If any of you have interesting solutions or want to share how you debug your Lambdas, I’d be very interested to read them.
At this point in time I would recommend taking a look at using Serverless Framework Pro with its (stinn in beta) Studio feature. Studio lets you connect a service you are building on your local machine to a stack in the cloud and watches for changes to your Lambda functions. As soon as the file is saved, it is updated in the cloud within seconds. Then, studio also provides you a testing interface, very similar to Postman, so that you can trigger your freshly updated Lambda function. In this way you can develop locally but actually test in the cloud instead of trying to find ways to create inaccurate copies of the locally or mocking services. Actual testing that shows you actual results from the real cloud services you will use.
I’ve been using the hello world app made with AWS Serverless Application Model (I realize this is a different tool), but they include an ability to run a “API” locally to execute the containerized lambdas (running in a docker container) and can pass a debug flag when starting the API and then get a connection from vscode:
In VS code in launch.json:
{
// Use IntelliSense to learn about possible attributes.
// Hover to view descriptions of existing attributes.

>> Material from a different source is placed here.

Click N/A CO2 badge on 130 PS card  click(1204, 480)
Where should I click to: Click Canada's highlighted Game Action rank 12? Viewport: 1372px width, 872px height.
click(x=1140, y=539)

// For more information, visit: https://go.microsoft.com/fwlink/?linkid=830387
"version": "0.2.0",
"configurations": [
{
"type": "java",
"name": "Debug (Attach) - Remote",
"request": "attach",
"hostName": "localhost",
"port": 9999
}
]
}
In a terminal in the hello-world SAM application
sam local start-api -d 9999
Then in VS Code set some breakpoints and hit the launch debug button.
Assuming using the hello world project you can then hit the URL: http://localhost:3000/hello
and any breakpoints that are hit will allow you to stop and inspect and step through just like any other remote debugging. I’m curious if something similar exists within serverless (not SAM) since our projects are setup to already use serverless and would like to avoid replicating configuration just for the sake of using the debug tools with SAM.